Stream A link0 sync arm
Stream A link1 sync arm
Stream B link2 sync arm
Stream A link0 sync go -> link 0, 1, 2 would start when only link0 and link1 should start...
Stream B link3 sync arm
Stream B link2 sync go

It's anyone's guess when might happen after the first sync go. At worst, link3 never starts.

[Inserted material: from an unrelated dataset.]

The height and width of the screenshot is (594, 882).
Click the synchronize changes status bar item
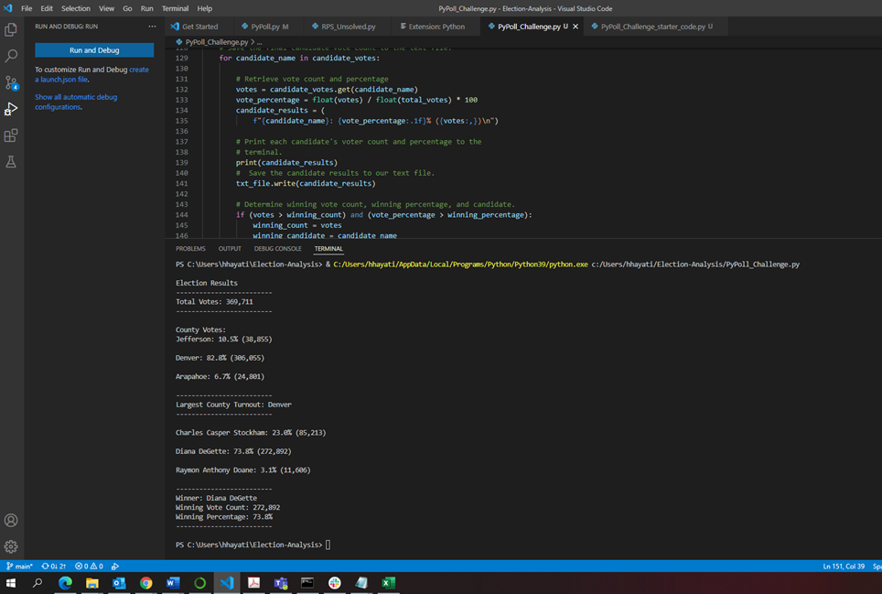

At best, link3 starts but wouldn't be synchronized with link2. Both are bad options.

It's not clear if these two cases explain the problems we're seeing in #4823 but it's rather of a concern that this locking looks rather broken.

@bardliao @ujfalusi let me know if this makes any sense.

@plbossart
Copy link
Member Author

plbossart commented Jun 10, 2024

https://sof-ci.ostc.intel.com/#/result/planresultdetail/42223?model=LNLM_SDW_AIOC&testcase=check-playback-3times is also interesting, we can see a regular transfer starting before a bank switch completes

[  397.255338] kernel: soundwire sdw-master-0-0: do_transfer_defer
[  397.255342] kernel: soundwire_intel soundwire_intel.link.0: intel_sync_go_unlocked: started
[  397.255348] kernel: soundwire_intel soundwire_intel.link.0: intel_sync_go_unlocked: done
[  397.255349] kernel: soundwire_intel soundwire_intel.link.0: intel_post_bank_switch: sync_go wait start
[  397.257453] kernel: soundwire_intel soundwire_intel.link.0: intel_post_bank_switch: sync_go wait done
[  397.279332] kernel: soundwire sdw-master-0-0: sdw_transfer  <<<<  THIS SHOULD NOT HAPPEN!!!!
[  400.270302] kernel: soundwire sdw-master-0-0: Controller Timed out on bank switch
[  400.270416] kernel: soundwire sdw-master-0-0: multi link bank switch failed: -110
[  400.270474] kernel: _sdw_prepare_stream: do_bank_switch failed for stream subdevice #0-Playback: -110
[  400.270620] kernel: sdw_release_bus_lock: releasing locks for stream subdevice #0-Playback
[  400.270629] kernel: sdw_release_bus_lock: released locks for stream subdevice #0-Playback
[  400.270633] kernel:  SDW0-Playback: ASoC: error at snd_soc_link_prepare on SDW0-Playback: -110
[  400.270737] kernel:  SDW0-Playback: ASoC: error at __soc_pcm_prepare on SDW0-Playback: -110
[  400.270768] kernel:  Jack Out: ASoC: error at dpcm_be_dai_prepare on Jack Out: -110
[  400.270798] kernel:  Jack Out: ASoC: error at dpcm_fe_dai_prepare on Jack Out: -110

@plbossart
Copy link
Member Author

plbossart commented Jun 11, 2024

Another possible locking issue:

a) the bank switch starts and the bus takes the msg->lock
b) an interrupt happens and the workqueue schedules a read from IntStat0 register, which is blocked by the msg->lock
c) the manager writes the bank switch command, which is blocked by the read that won't go out.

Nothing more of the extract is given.